But it’s thought that employers, often with 50 or more graduate CV’s to read at one time, spend an average of 6 seconds scanning the CV you poured hours of time and effort into.
To be in with a chance of getting an interview, your graduate CV needs to be well-structured, reflective of your skills and experiences, tailored to the specific vacancy you’re applying to, and still be unique in some way.
It can certainly be difficult to make sure that you stand out from the thousands of other candidates on the hunt for graduate jobs – but not impossible.
Here are our tips for writing a great CV and landing the graduate job you want – whatever your level of experience, and whichever type of role you are applying for.
It might seem obvious, but at the top of your CV you’ll need to clearly state your personal details – your name, address, email and phone number (we’d advise not including a photo of yourself). If an employer has decided to contact you, not being able to see your details right away might make them think twice – so to ensure that you get the invite to interview, your details should be written in a clear, legible font, right at the top of your graduate CV.
Top tip: That embarrassing email address you chose back in 2009? It doesn’t belong on your CV, and should be kept only for private use. It will only take 5 minutes of your time to set up a professional email address using a free provider – ideally, this will be your full name, with no nicknames, symbols or numbers.
Directly underneath your personal details, your graduate CV should include a short personal profile which outlines your key skills, interests and career ambitions. Think of this section like a very short personal statement – 3 or 4 sentences that you can really personalise, to capture the attention of an employer and help them to understand in the first few seconds of reading your CV what makes you, you.
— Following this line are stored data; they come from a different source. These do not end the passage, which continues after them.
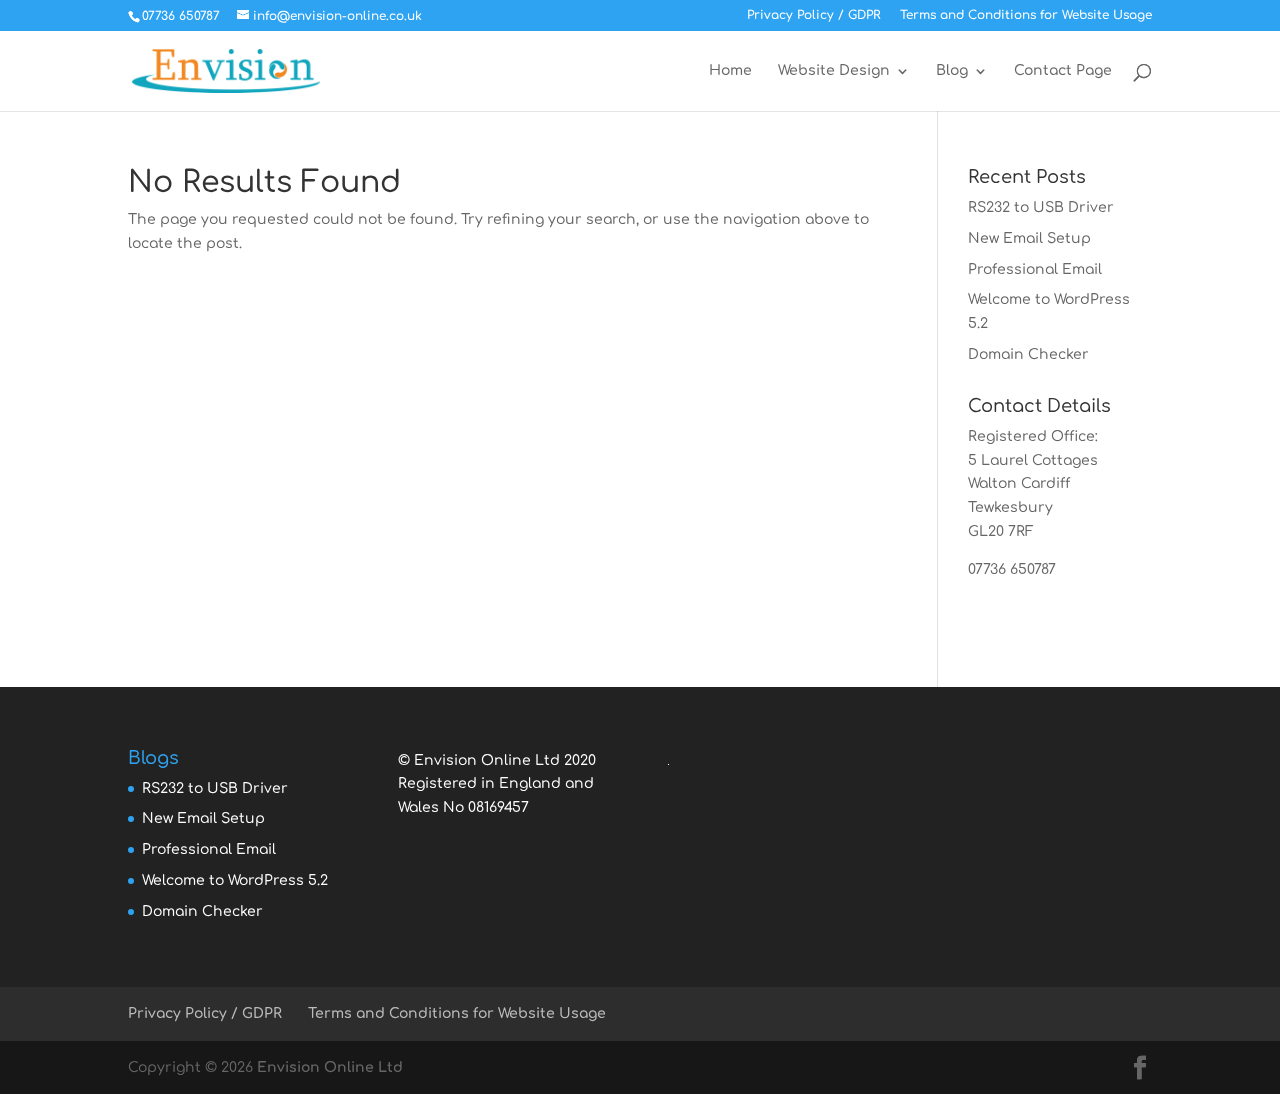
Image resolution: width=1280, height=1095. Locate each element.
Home (730, 71)
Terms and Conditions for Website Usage (1026, 15)
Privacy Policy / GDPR (814, 15)
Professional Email (1035, 269)
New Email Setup (1029, 238)
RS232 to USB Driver (1041, 207)
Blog (952, 71)
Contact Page (1063, 71)
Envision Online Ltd (330, 1067)
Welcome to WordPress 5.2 (235, 880)
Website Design (834, 71)
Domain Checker (1028, 354)
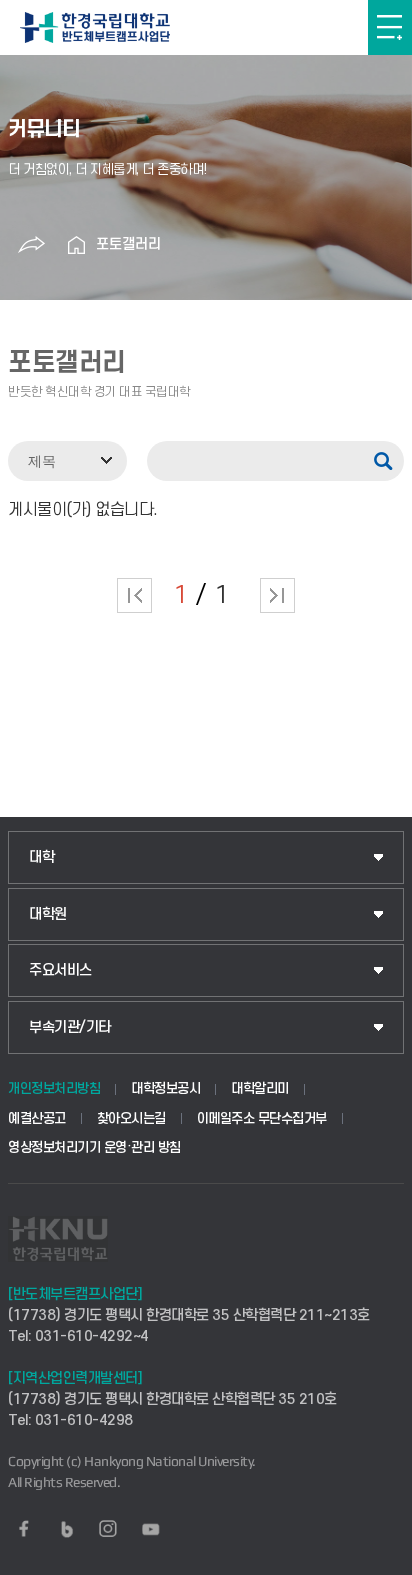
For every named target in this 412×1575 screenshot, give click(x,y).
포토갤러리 (128, 244)
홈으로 (76, 245)
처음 (134, 595)
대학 (41, 857)
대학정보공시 (165, 1088)
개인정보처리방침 (54, 1088)
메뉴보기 (390, 27)
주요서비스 (60, 970)
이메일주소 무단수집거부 (262, 1118)
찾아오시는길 (131, 1118)
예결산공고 (37, 1118)
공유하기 (31, 245)
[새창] (24, 1529)
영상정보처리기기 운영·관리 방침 (94, 1147)
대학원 (48, 914)
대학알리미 (260, 1088)
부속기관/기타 (70, 1027)
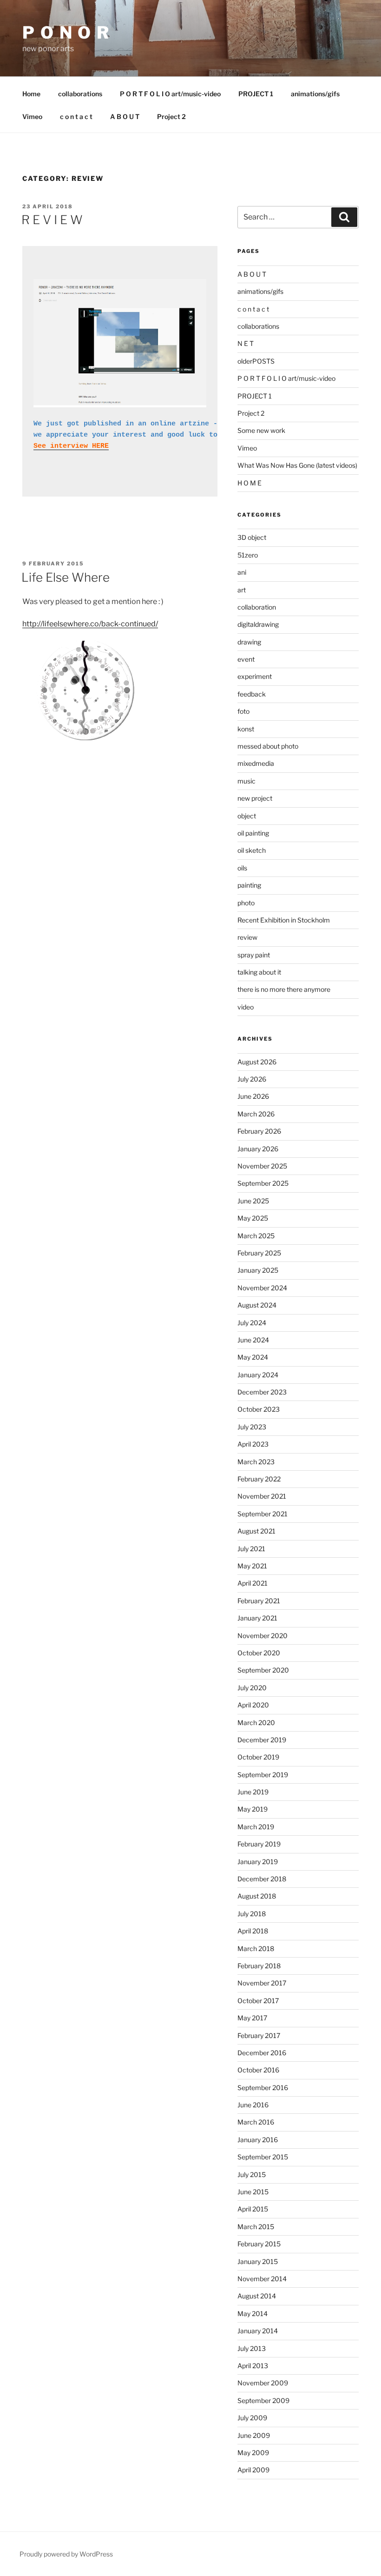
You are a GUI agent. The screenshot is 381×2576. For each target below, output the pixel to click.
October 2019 (258, 1757)
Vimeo (32, 116)
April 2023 (253, 1444)
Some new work (261, 430)
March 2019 (255, 1827)
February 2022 (259, 1479)
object (246, 816)
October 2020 (258, 1653)
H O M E (249, 483)
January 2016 (257, 2140)
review (247, 937)
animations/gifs (315, 94)
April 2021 (252, 1583)
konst (245, 729)
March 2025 (256, 1236)
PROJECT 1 (255, 94)
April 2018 (252, 1931)
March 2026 (256, 1114)
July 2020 (252, 1688)
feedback (251, 694)
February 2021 (258, 1601)
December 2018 (261, 1879)
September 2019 (262, 1775)
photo (246, 903)
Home (31, 94)
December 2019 (261, 1740)
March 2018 (255, 1948)
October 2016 (258, 2070)
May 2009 (253, 2452)
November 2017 (261, 1983)
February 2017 (258, 2035)
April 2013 (252, 2366)
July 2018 (251, 1914)
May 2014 (252, 2313)
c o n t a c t (76, 116)
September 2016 (262, 2087)
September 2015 (262, 2157)
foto (243, 711)
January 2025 (257, 1270)
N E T (245, 343)
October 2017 (258, 2001)
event (246, 659)
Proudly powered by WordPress (66, 2554)
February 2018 (259, 1966)
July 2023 (251, 1427)
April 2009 (253, 2470)
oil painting (253, 833)
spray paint (253, 955)
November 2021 (261, 1496)
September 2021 (262, 1514)
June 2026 (253, 1096)
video (245, 1007)
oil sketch (251, 850)
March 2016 (255, 2122)
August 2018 (256, 1896)
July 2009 (252, 2418)
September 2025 (263, 1183)
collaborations (80, 94)
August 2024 (256, 1305)
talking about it (259, 972)
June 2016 (253, 2105)
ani (241, 572)
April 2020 (253, 1705)
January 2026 (257, 1149)
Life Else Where (65, 577)
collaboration (256, 607)
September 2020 (263, 1670)
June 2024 (253, 1340)
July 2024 (251, 1323)
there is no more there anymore (283, 989)
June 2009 (253, 2435)
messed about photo (267, 746)
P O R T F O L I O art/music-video (170, 94)
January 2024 (257, 1375)
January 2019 (257, 1862)
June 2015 (253, 2192)
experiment (254, 676)
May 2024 (252, 1357)
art (241, 590)
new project (254, 798)
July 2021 (251, 1549)
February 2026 (259, 1131)
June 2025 (253, 1201)
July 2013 (251, 2348)
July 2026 (251, 1079)
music (246, 781)
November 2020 (262, 1636)
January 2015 (257, 2261)
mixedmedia (255, 763)
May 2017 (252, 2018)
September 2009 (263, 2400)
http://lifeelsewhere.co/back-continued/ (90, 623)
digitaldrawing (258, 624)
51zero (247, 555)
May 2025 (252, 1218)
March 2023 (256, 1462)
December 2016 (261, 2053)
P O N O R (66, 32)
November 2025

Your personal profile should be honest, but should show your worth to an employer – so feeling like you’re being a bit conceited isn’t unusual. Pick out the best things about you, whether this be personality traits, skills, achievements, or the career path you’re interested in following – and shout about them! An employer will be interested to know what YOU think the best things about you are, so let them know from the off what they can expect from the rest of your CV.
Top tip: It’s acceptable to write your personal statement in either the 1st or the 3rd person – ‘A recent graduate seeking…’ or ‘I am a recent graduate seeking…’. Both have their own benefits (one is more objective, the other more personal), and it doesn’t really matter which one you choose, as long as you remain consistent throughout.
On any graduate CV, you should always include the schools and universities you have attended, the dates you studied there, and the results you obtained. Many candidates searching for graduate jobs make the mistake of just listing their university and degree qualification – but you can also include details of projects you worked on, modules or courses you studied, and specific skills you obtained.
Top tip: If you’re lacking in work experience, use your education to demonstrate the transferrable skills you learned. In your History World War II research project, for example, you might have used research skills, worked as part of a team, exercised great time management or fantastic organisational skills. Listing the skills that specific aspects of your education taught you will indicate to an employer that you have just the attributes they are looking for, even if they haven't come from years of work experience.
Your work experience should be written in chronological order, with the most recent first. It should include the company name, your role or function, and any responsibilities or achievements you have had in the past. Some would argue that it’s better to only to include relevant experience, tailored to the particular role or company you are applying to – and this is certainly something to consider if you’ve got lots of work experience already under your belt.
But if you’re lacking in this kind of experience then it’s more than OK to include any voluntary work, extra-curricular projects or part-time jobs you’ve had. Just try to make these relevant to the graduate jobs you are applying to, and link them to the particular skills that the role calls for. To really impress an employer, include action verbs like ‘transformed’, ‘initiated’ or ‘inspired’, to indicate the kind of impact you had, and the results that you were able to deliver.
Top tip: Explain any large gaps in employment. Big gaps without any explanation will be a red flag to any employer, and it’s better to include what you were doing during this time than to leave them guessing. But whatever you do, don’t lie – you will get caught out eventually.
Although it’s not a necessity, this section can help to bulk out a CV that is lacking in solid work experience, as well as showing an employer other ways you might be suitable for the role. It can include sports teams you were part of, societies you were involved in, or any academic awards you won – and remember to include what you actually learned (i.e. the transferrable skills you gained) from doing these things.
Including information about extra-curricular interests and achievements is also a great way to emphasise your personality – and can indicate to an employer that you are a well-rounded individual who is likely to be an asset to their company.
Top tip: Pick only your most relevant interests, and tailor them to the specific role and company you’re applying to - if you’re an avid reader applying to a publishing house, for example, this would be one to include on your graduate CV. As a rule of thumb, never include anything that you wouldn’t be able to hold a conversation about if you are asked in your interview – because saying you’re a die-hard Shakespeare fan won’t be quite so impressive when you struggle to name your favourite comedy.
When you’re on the hunt for graduate jobs, a well-structured, formatted and tailored CV is the best way to stand out from the job-hunting competition. So if you want to score an interview for your dream job, make sure that employers are getting the best possible impression of you from your graduate CV.